Size characteristic control of topology optimization
In the process of incremental manufacturing, for large cantilever structures, it is often necessary to add support structures below them to prevent structural collapse in manufacturing engineering, as shown. The use of supporting structure will not only bring about the increase of printing time and cost, but also bring about the difficulty of process and influence the final surface precision of structure at the later stage. Therefore, the design of self support structure, in the optimization process, automatic identification of feature structure, avoid large cantilever structure, has become the focus of research.
Some scholars have made a preliminary exploration in this direction, however, the existing models are based on theoretical assumptions, structural collapse limit and material properties, overhanging angle and cantilever length, not by a lot of experiments obtained.

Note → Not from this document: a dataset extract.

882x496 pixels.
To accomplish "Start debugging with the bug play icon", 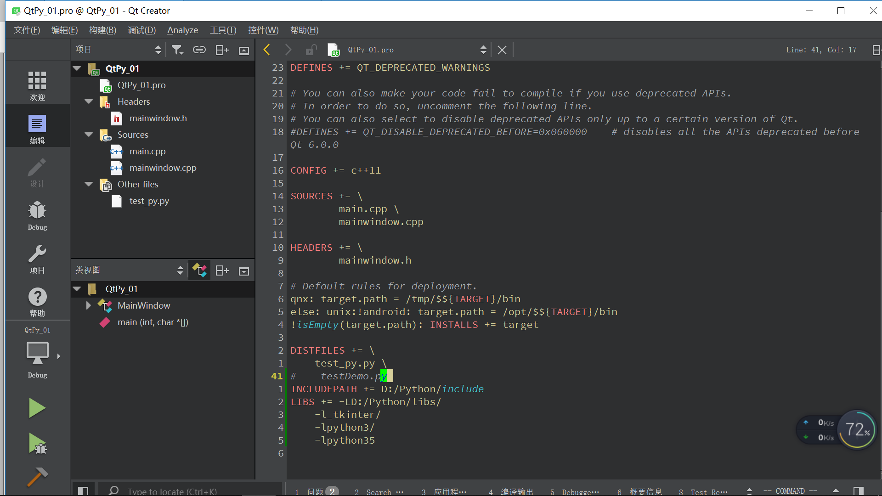I will pyautogui.click(x=37, y=444).
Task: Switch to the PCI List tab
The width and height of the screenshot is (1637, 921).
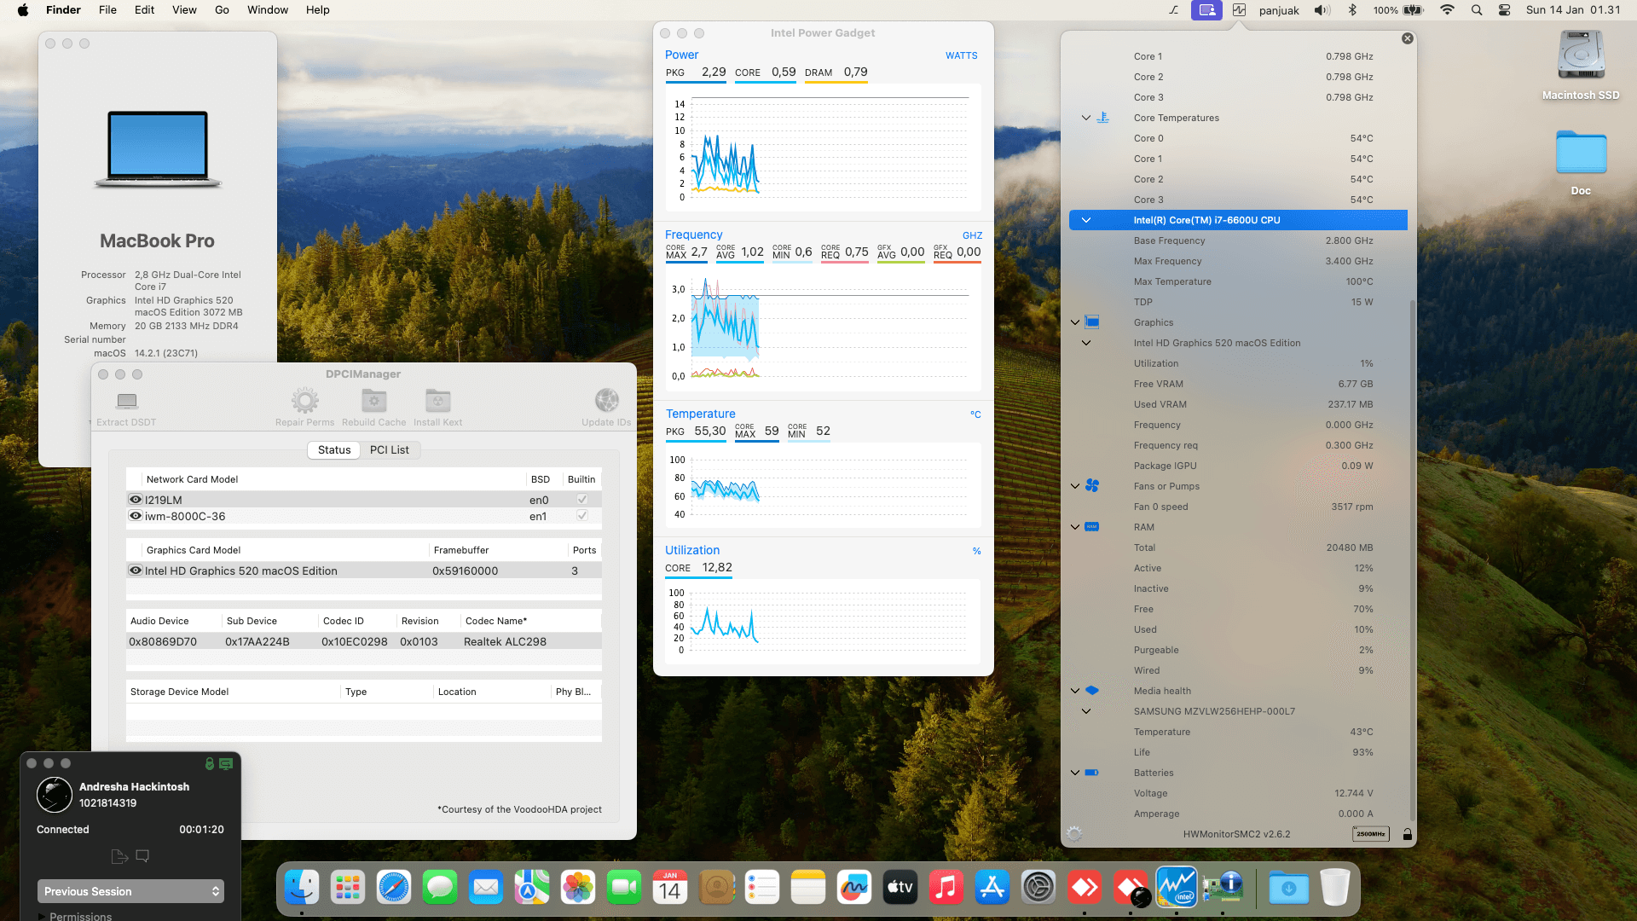Action: pos(390,449)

In recent years, although the technology of material gain has been developed rapidly, as a whole, the manufacturing process is still in the initial stage of technology, not yet mature. Due to process limitations, there are many defects in structural parts, such as material anisotropy, surface roughness, and uncertainty of material properties. In view of this problem, some scholars take the manufacturing defects into account in the topology optimization model,
Sketch of large cantilever structure and supporting structure
To reduce the effect of defects on structural properties. However, most of the defect models used in the calculation process are theoretical models, which do not agree with the uncertainty models caused by the incremental manufacturing process. Therefore, it is the future research target to establish the true defect model and introduce it into the topology optimization process based on the experimental study of the material forming mechanism of the material manufacturing.

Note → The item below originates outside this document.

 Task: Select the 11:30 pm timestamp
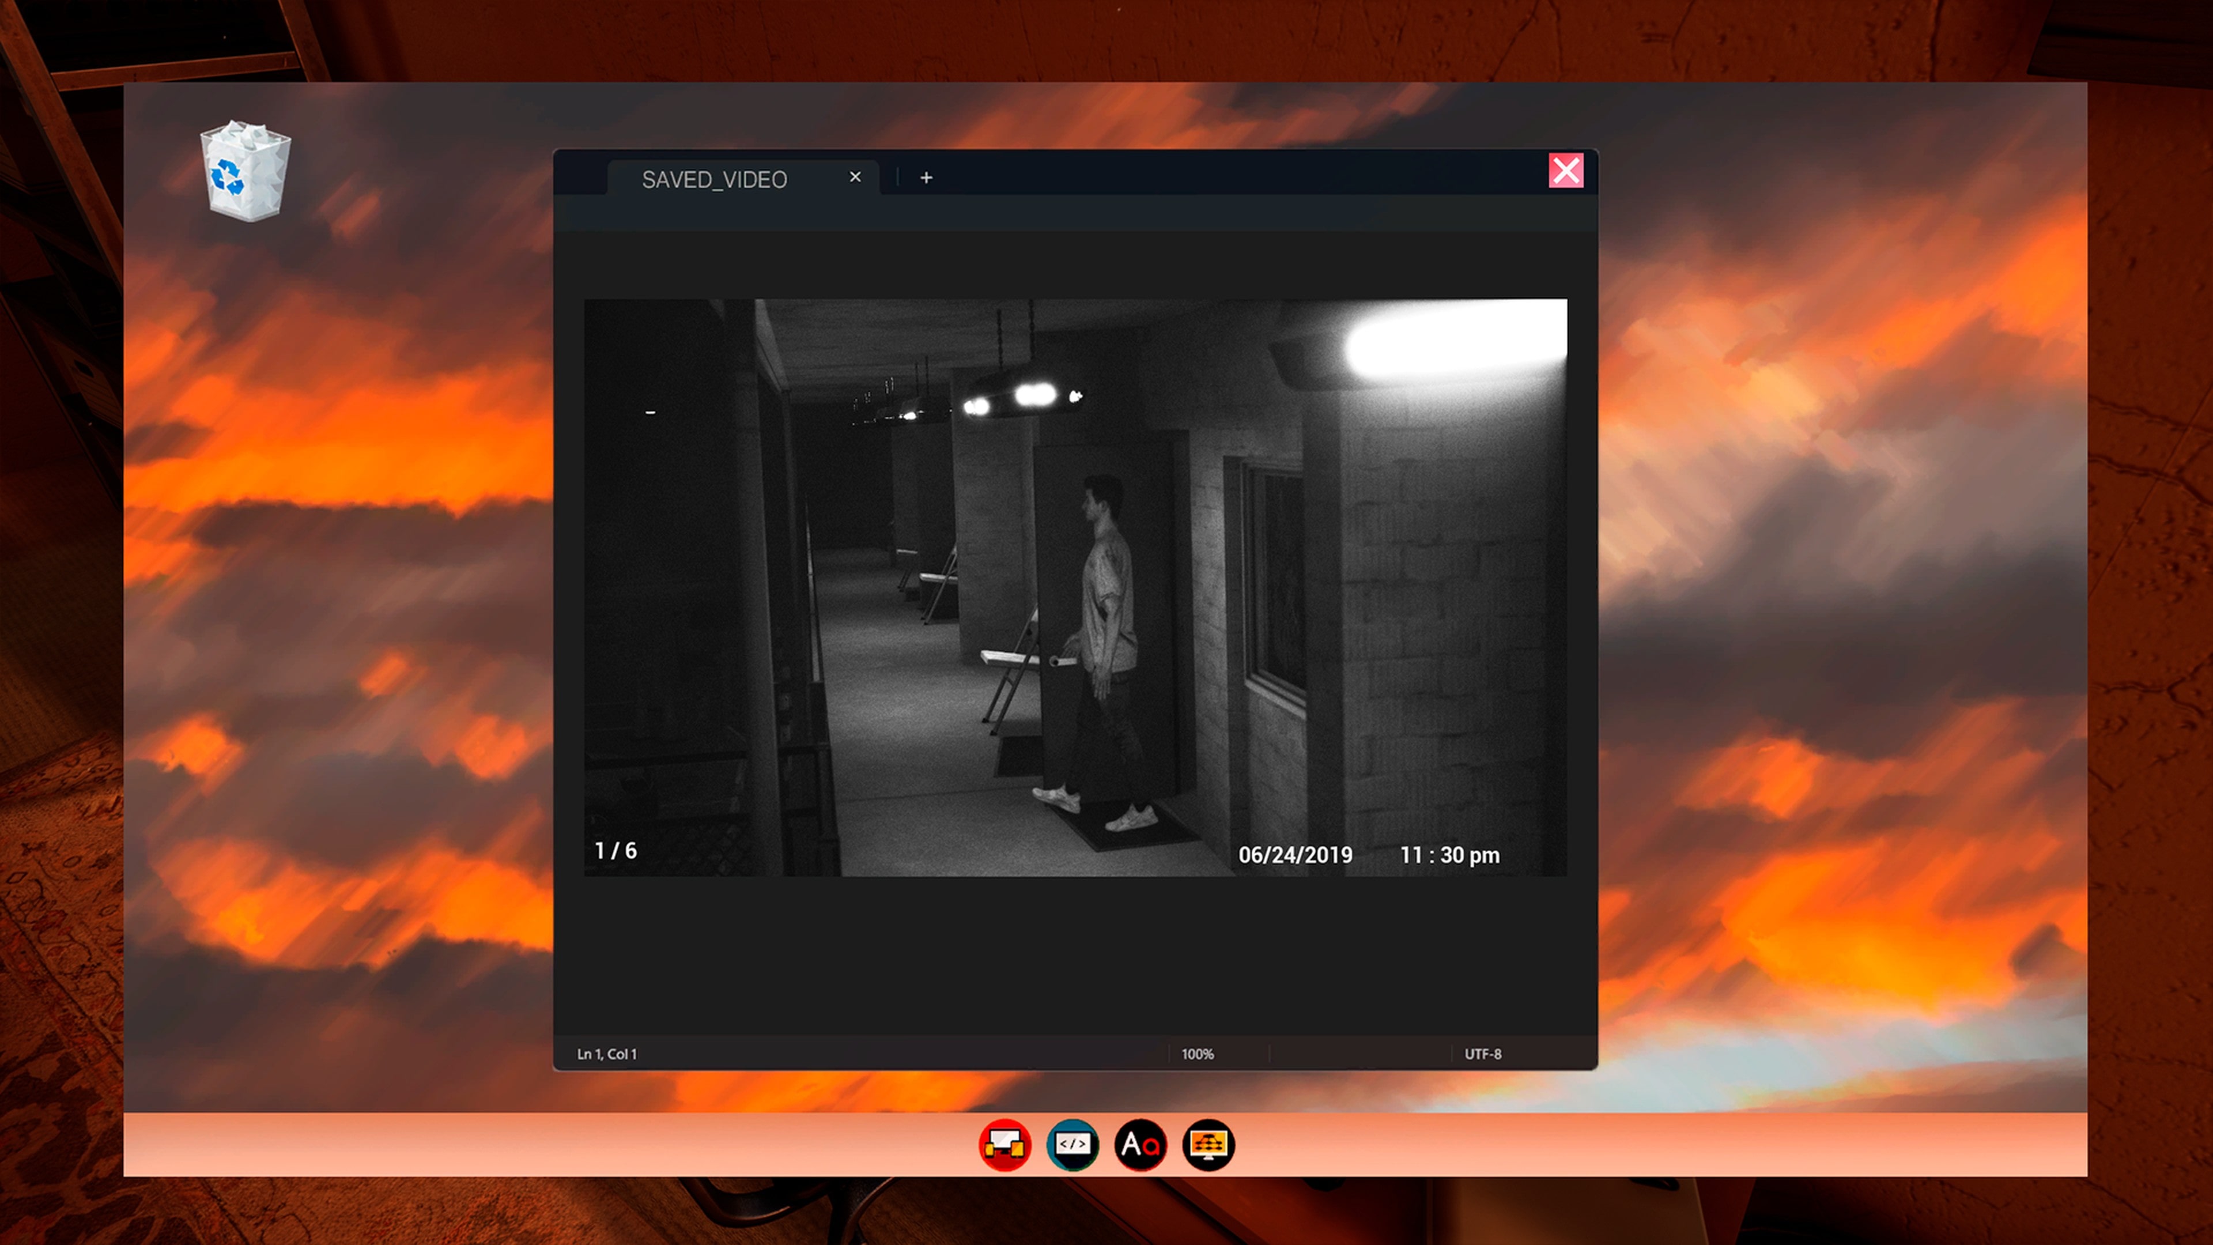point(1449,855)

The supporting structure can not be removed inside the enclosed structure
Design structure with consideration of different connectivity constraints
Increase in material manufacturing process, whether using fused deposition modeling (FDM) or selective laser sintering powder technology (SLS), all need to remove the support material in the structure after printing or metal powder does not melt, thus requires not internal structure with internal hole closed. The structure containing internal hole, because the metal powder can not be removed or support material does not melt, often need two amendment or partition structure manufacturing, greatly increasing the difficulty of manufacture process, increase the cost of.

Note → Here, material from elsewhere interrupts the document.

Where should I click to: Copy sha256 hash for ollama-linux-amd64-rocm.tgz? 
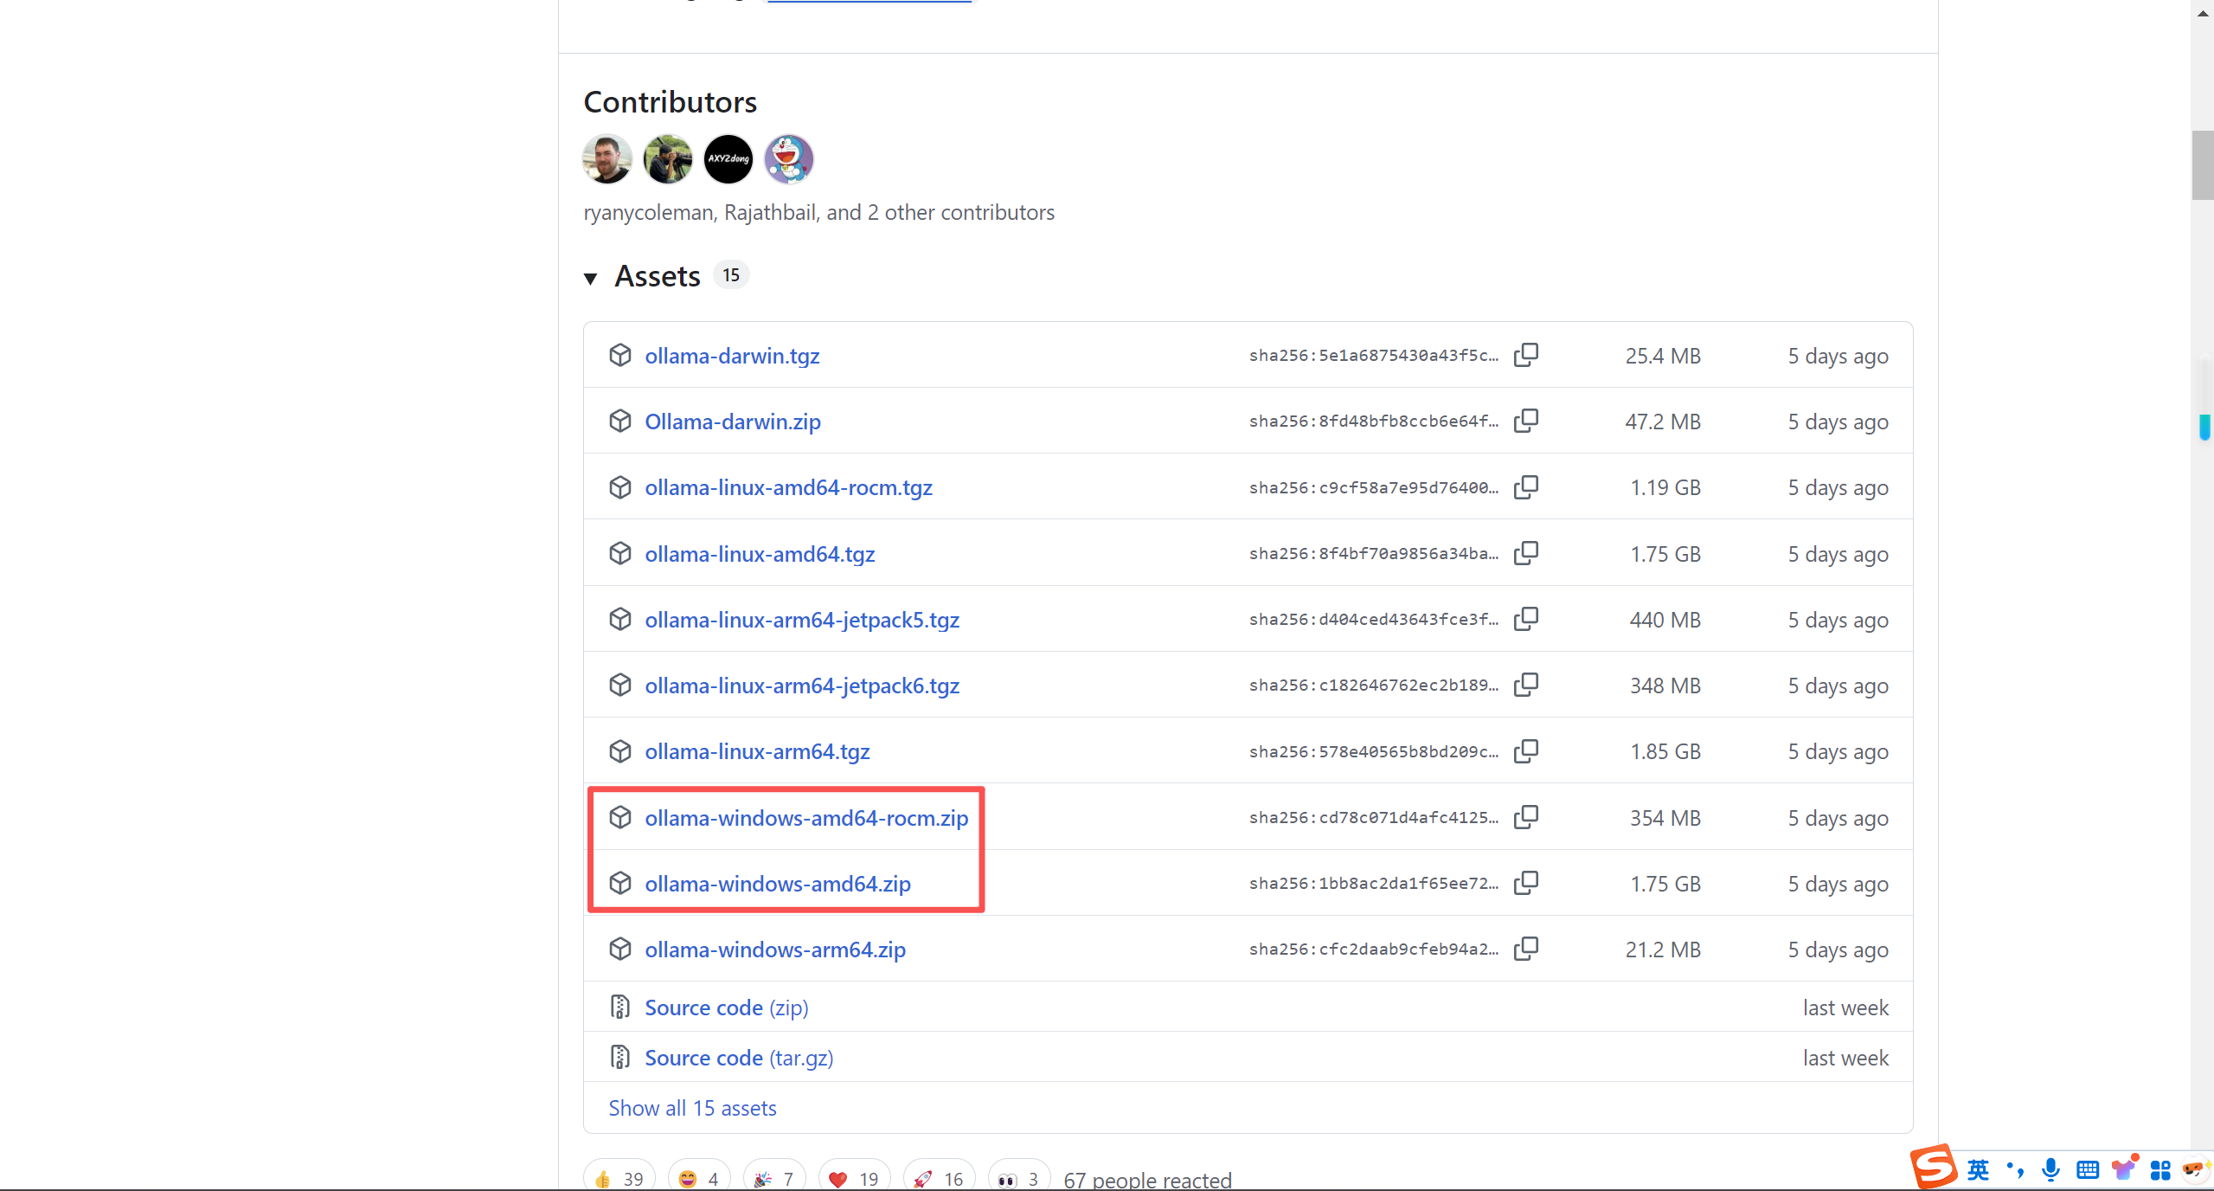pos(1525,487)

With the rapid development of increase in material manufacturing process, for increasing innovation design theory and method of material manufacturing, with manufacturing (Design for manufacturing) quality configuration (configuration design quality), has become a new topic faced by today's designers and researchers. Topology optimization technology after decades of development, has been in the high quality design configuration (structural material, multilayer structure, material structure and multifunctional structure) to carry out extensive research, can make full use of additional material manufacturing technology innovation design release great space. How will the topology optimization (advanced design tools) and additional material manufacturing technology (advanced tool preparation) combined with the rapid promotion of architecture innovation ability, will become a hot point in the next 10 years of research.